(Collected data entries)
++++++++++++++++++++

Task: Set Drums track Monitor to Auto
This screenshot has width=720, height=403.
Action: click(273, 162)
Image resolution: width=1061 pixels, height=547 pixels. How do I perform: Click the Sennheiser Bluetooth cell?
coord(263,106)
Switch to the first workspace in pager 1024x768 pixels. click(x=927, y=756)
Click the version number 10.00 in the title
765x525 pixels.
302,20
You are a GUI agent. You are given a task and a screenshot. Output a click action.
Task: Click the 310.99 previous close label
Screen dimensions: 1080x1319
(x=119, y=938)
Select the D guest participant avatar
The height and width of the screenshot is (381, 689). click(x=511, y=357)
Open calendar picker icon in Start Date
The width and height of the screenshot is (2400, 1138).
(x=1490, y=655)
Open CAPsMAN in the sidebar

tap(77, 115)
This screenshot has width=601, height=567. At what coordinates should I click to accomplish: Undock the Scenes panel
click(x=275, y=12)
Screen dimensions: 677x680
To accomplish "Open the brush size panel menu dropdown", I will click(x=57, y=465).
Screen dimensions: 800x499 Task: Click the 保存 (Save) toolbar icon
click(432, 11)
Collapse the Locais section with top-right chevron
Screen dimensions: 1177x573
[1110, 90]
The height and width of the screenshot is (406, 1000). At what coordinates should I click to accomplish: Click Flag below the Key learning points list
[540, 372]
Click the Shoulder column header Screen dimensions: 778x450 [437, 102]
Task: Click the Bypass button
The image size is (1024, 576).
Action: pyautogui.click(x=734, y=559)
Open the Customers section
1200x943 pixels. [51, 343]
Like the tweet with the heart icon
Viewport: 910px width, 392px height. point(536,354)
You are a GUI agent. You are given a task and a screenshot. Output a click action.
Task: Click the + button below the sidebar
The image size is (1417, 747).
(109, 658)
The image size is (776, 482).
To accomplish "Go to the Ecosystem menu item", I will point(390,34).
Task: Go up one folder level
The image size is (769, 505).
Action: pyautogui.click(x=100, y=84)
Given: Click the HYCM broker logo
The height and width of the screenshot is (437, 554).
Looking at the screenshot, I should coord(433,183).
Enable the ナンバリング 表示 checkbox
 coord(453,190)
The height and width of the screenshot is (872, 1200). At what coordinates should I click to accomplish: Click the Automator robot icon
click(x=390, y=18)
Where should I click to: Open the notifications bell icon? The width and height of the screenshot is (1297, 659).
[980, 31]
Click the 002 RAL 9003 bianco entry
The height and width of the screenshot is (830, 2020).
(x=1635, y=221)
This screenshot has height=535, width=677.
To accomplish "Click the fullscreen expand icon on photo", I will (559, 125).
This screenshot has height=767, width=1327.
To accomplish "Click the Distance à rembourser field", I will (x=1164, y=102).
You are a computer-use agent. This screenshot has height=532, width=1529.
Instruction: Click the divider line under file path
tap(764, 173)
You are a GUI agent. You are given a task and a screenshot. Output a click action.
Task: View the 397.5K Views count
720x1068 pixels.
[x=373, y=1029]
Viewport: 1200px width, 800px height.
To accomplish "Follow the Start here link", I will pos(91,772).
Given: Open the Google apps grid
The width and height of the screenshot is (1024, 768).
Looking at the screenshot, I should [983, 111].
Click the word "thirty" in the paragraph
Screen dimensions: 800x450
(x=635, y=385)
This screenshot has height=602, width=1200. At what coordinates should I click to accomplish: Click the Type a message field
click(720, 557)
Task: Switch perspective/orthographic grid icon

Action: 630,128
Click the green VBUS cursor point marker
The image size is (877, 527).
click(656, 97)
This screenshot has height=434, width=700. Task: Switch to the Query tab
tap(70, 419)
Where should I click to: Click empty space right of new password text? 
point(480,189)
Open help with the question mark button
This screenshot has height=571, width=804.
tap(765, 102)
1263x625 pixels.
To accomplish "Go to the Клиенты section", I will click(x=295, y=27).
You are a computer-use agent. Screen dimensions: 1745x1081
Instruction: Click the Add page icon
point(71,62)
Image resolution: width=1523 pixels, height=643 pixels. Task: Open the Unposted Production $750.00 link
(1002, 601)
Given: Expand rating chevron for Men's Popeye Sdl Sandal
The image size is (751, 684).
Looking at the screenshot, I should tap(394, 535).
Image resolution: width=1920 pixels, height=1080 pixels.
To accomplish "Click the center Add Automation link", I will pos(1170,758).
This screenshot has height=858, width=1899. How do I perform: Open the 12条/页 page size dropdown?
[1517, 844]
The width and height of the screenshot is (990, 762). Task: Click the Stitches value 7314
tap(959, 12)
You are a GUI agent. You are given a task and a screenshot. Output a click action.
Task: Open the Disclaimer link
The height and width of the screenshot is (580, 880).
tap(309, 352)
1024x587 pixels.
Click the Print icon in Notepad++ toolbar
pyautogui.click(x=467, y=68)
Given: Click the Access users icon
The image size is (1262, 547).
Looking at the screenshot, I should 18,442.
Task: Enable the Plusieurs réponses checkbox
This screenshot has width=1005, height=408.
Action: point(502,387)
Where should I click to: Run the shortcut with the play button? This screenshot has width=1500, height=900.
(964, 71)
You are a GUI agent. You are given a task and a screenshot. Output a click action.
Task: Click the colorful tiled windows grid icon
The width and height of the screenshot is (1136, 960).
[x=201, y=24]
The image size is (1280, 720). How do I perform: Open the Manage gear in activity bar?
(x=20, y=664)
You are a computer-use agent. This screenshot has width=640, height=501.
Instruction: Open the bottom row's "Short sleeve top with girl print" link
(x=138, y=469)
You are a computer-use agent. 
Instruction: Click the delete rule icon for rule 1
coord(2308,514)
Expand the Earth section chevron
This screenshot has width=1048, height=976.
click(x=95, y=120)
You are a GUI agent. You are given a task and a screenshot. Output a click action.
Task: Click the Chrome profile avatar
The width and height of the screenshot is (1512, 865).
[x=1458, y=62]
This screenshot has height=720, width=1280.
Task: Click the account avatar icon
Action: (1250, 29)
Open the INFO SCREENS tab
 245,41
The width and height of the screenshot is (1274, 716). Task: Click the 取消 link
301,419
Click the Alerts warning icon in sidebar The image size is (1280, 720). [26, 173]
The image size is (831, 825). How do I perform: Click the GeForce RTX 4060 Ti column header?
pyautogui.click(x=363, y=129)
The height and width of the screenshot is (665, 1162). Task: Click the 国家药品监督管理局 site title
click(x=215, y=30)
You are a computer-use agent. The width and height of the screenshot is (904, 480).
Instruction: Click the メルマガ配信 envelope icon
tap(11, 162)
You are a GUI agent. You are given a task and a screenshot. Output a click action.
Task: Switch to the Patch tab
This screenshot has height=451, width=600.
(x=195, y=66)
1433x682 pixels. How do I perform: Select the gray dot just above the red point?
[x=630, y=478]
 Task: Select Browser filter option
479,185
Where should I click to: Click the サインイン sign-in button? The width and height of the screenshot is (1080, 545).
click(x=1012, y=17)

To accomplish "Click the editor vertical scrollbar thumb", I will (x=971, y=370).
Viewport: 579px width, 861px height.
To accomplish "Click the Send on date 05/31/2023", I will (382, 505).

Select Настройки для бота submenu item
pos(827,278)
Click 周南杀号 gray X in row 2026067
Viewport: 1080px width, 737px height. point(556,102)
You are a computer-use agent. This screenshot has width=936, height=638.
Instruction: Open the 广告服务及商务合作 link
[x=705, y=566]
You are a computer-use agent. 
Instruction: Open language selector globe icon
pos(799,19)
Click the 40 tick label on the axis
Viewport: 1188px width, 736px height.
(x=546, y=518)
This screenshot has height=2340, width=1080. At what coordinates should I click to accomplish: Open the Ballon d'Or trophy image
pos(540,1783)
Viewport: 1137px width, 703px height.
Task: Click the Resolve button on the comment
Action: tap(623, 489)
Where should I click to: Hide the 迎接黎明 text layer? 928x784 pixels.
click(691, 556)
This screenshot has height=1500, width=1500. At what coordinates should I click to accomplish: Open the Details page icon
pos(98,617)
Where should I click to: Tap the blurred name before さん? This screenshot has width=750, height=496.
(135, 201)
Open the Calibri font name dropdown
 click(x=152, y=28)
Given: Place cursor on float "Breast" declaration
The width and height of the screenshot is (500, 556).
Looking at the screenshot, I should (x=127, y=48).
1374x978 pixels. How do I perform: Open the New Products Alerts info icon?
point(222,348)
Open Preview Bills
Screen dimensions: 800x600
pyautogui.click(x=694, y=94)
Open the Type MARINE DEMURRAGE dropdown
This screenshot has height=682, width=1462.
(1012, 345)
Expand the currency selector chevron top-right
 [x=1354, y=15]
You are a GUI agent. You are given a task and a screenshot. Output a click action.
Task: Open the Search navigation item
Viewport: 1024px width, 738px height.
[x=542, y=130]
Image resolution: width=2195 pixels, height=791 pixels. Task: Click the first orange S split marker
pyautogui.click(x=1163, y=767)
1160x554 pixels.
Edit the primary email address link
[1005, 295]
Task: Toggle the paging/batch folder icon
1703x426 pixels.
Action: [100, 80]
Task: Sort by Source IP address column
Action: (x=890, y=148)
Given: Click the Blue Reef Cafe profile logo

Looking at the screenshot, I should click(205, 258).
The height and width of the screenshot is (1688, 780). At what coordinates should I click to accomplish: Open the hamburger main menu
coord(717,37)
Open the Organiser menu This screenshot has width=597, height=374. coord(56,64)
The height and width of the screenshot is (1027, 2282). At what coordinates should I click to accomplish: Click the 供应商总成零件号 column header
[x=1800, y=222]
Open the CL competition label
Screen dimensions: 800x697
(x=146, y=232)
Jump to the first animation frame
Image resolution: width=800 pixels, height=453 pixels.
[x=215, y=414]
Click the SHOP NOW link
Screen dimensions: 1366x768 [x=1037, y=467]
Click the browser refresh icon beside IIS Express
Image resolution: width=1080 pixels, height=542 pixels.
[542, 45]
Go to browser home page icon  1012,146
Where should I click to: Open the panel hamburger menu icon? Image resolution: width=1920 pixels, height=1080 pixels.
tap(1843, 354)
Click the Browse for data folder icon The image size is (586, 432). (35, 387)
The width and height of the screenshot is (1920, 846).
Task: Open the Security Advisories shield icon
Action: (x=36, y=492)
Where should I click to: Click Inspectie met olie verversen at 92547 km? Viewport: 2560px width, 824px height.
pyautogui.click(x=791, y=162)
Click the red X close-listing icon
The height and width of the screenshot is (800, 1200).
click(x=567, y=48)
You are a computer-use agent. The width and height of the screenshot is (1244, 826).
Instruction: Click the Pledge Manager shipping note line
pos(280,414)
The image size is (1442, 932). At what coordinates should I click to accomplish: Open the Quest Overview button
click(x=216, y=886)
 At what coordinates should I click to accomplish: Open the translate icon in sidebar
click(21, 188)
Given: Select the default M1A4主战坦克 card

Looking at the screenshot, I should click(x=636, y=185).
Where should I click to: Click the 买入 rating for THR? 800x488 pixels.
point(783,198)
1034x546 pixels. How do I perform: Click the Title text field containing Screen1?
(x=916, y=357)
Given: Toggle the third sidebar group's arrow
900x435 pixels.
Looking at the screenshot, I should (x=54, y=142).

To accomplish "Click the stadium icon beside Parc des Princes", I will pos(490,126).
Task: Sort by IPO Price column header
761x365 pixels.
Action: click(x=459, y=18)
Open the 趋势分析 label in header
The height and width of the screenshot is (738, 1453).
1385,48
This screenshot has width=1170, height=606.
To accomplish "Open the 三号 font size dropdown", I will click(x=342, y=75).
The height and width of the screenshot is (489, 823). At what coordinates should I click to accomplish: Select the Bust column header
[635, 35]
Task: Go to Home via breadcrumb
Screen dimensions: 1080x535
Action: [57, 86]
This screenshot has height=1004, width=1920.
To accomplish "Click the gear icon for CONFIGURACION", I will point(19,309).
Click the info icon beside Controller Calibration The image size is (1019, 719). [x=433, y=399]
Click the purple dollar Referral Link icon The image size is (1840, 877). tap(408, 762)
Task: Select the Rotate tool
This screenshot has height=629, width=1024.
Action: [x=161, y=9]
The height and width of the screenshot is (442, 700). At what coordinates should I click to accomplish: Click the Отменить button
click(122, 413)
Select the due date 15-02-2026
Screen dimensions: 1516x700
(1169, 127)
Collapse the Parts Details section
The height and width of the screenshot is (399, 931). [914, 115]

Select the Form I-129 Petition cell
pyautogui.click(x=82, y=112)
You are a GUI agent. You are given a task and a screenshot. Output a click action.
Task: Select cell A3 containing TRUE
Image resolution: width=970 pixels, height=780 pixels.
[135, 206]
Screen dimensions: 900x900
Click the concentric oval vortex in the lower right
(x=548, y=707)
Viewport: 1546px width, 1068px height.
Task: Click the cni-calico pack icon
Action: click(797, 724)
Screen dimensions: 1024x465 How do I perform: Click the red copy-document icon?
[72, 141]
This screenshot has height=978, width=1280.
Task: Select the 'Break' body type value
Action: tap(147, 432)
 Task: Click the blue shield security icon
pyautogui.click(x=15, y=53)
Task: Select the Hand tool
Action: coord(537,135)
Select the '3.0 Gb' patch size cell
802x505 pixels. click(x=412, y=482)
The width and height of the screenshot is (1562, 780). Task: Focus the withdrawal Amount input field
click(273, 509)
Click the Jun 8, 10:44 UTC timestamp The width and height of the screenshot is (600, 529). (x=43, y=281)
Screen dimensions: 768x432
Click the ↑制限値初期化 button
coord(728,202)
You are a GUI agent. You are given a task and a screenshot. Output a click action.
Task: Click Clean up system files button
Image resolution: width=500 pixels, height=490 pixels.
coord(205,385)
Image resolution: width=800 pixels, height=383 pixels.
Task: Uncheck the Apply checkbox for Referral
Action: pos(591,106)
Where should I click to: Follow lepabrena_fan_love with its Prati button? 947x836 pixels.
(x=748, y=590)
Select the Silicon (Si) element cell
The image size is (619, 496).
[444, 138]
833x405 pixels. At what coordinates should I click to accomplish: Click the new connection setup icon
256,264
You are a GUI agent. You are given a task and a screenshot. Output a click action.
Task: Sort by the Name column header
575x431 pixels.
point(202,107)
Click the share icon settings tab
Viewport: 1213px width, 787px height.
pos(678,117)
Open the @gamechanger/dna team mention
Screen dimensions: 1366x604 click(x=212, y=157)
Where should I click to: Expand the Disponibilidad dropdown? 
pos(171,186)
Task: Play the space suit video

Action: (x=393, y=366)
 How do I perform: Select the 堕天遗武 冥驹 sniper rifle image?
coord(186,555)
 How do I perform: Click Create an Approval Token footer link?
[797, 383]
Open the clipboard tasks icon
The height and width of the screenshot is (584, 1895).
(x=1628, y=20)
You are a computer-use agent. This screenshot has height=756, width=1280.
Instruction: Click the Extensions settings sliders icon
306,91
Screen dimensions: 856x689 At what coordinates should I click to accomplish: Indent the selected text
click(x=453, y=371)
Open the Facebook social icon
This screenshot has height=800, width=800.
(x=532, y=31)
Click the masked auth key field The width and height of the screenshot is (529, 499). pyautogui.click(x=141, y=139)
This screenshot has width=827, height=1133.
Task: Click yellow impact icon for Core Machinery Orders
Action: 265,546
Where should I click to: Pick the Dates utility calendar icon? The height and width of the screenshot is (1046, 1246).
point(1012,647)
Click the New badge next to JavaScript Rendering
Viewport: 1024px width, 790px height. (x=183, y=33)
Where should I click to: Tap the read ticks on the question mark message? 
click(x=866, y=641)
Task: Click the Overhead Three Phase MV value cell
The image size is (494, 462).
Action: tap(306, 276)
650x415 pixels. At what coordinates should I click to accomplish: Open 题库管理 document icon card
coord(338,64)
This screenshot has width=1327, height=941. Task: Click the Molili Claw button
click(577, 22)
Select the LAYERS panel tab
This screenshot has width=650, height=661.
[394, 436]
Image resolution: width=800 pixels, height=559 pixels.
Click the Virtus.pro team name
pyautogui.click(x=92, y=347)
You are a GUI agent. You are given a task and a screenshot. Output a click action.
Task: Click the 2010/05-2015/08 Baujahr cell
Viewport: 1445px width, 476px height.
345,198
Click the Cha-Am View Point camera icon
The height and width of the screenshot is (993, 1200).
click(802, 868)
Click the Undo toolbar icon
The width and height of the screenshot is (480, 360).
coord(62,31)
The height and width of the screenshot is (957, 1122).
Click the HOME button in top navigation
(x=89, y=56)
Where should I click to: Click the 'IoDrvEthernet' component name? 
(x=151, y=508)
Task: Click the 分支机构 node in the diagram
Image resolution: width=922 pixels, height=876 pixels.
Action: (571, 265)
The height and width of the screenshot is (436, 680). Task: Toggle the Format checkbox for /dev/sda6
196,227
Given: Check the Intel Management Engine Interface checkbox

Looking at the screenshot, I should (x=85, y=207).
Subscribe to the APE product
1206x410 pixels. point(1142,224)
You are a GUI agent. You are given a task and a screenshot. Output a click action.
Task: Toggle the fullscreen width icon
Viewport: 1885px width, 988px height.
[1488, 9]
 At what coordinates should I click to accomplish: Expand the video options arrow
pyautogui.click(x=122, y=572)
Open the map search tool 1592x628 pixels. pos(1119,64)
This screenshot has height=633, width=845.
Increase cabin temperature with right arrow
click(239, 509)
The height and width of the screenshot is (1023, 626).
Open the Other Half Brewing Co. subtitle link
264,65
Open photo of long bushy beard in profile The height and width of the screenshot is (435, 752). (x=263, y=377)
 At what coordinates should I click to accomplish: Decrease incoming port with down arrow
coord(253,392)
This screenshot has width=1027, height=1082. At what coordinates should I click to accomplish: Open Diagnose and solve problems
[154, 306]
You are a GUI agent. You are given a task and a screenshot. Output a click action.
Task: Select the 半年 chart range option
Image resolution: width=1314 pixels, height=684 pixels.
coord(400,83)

++++++++++++++++++++

▶ [YOUR TASK]: One number answers this exercise: the count of lines above in which the word "computer" appears.

▶ [TASK OUTPUT]: 9